Un contact qui favorise grandement le développement physiologique de l’enfant et lui apporte le réconfort nécessaire. Son ouïe, son odorat et son toucher constituent des sens développés dès 24 semaines d’aménorrhée. Par le peau à peau et l’écoute de la voix de ses parents, le nouveau-né se sent en sécurité. Ce contact répété avec ses parents favorise également son sommeil.Grâce aux progrès de la médecine, le taux de survie des enfants prématurés est désormais de l’ordre de 96 à 98%, pour les accouchements dès la 28e semaine d’aménorrhée. Dès que l’enfant atteint 2 kg et qu’il ne présente aucune difficulté respiratoire ou digestive majeure, une sortie de couveuse est alors envisagée. Grâce aux traitements médicaux, le développement des organes vitaux et le renforcement du système immunitaire peuvent facilement être endigués.

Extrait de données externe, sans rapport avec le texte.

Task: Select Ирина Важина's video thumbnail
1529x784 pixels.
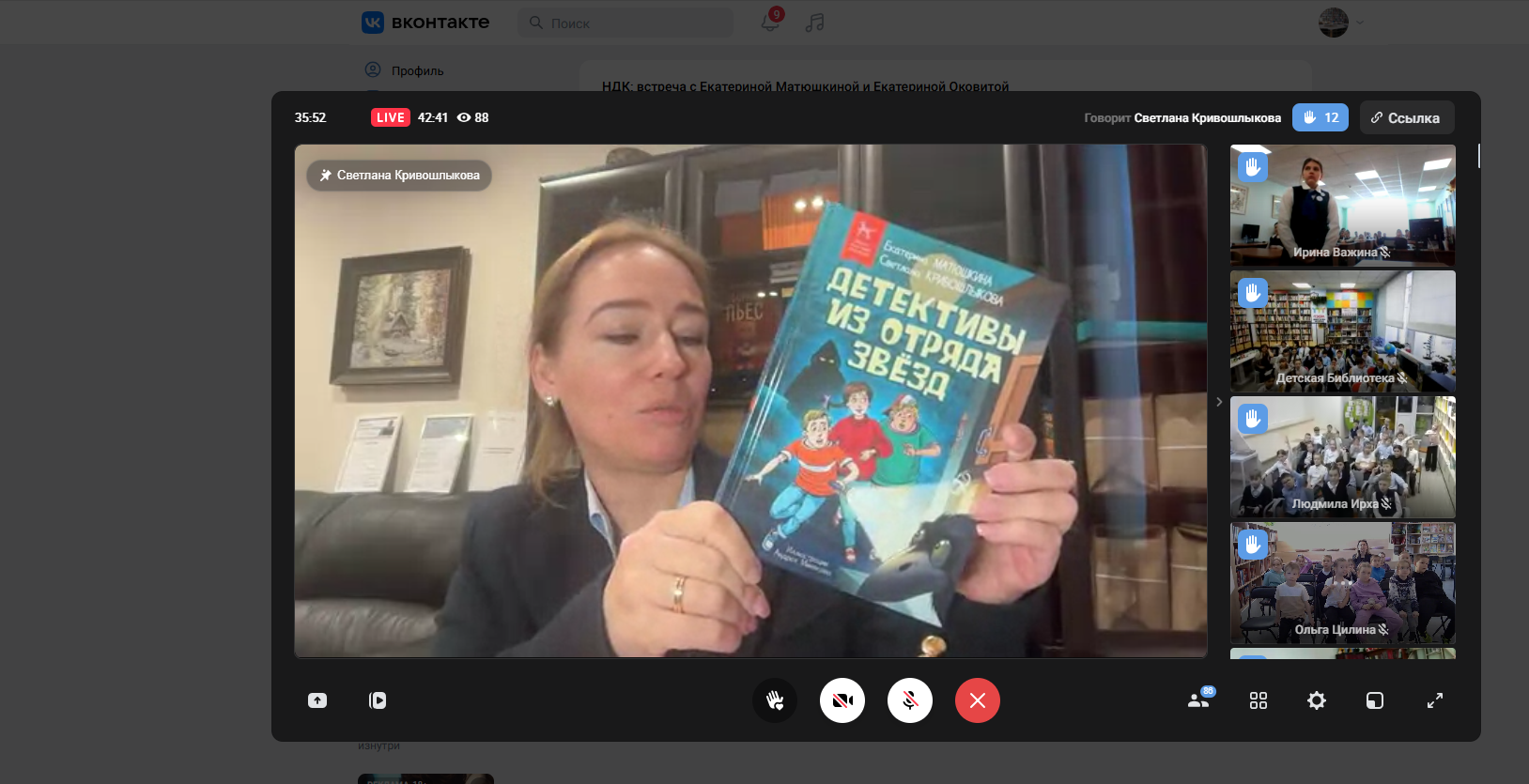Action: pos(1342,206)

Une prématurité à compter de 30 semaines d’aménorrhée génère d’ailleurs des déficits de développement uniquement pour 2 à 3% des enfants. Pour son suivi médical, le pédiatre va tenir compte de la prématurité de l’enfant et de l’âge corrigé. Autrement dit, un enfant né à 7 mois de grossesse présente 2 mois d’avance que s’il était né à terme. Ainsi, un enfant prématuré qui a 12 mois, a en réalité 10 mois en âge corrigé. Le pédiatre veille sur la prise de poids de l’enfant et conseille les parents sur son alimentation, notamment par l’ajout de vitamines et de nutriments.

Se faire accompagner

Face à un accouchement prématuré, les parents se retrouvent souvent désemparés. La joie d’une future naissance peut laisser place à la peur, à l’angoisse et à la culpabilité. Il est important pour les parents de bien comprendre les raisons médicales de cet accouchement, ainsi que de se faire accompagner durant la grossesse et après la naissance.

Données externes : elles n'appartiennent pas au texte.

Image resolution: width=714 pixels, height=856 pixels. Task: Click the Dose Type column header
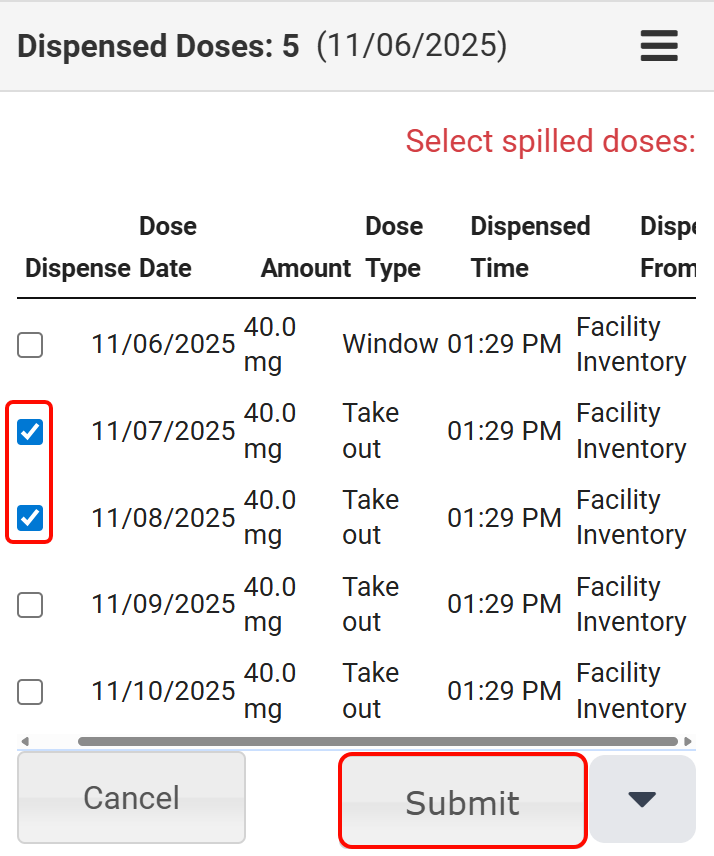[394, 247]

Les équipes médicales, les groupes de paroles, le psychologue de la maternité et l’association SOS Préma existent pour aider les parents et répondre à leurs questions. Se sentir moins seul.e.s face à cette situation, comprendre les causes et partager son angoisse, aident à enlever ses peurs et son sentiment de culpabilité, pour une maternité plus apaisée.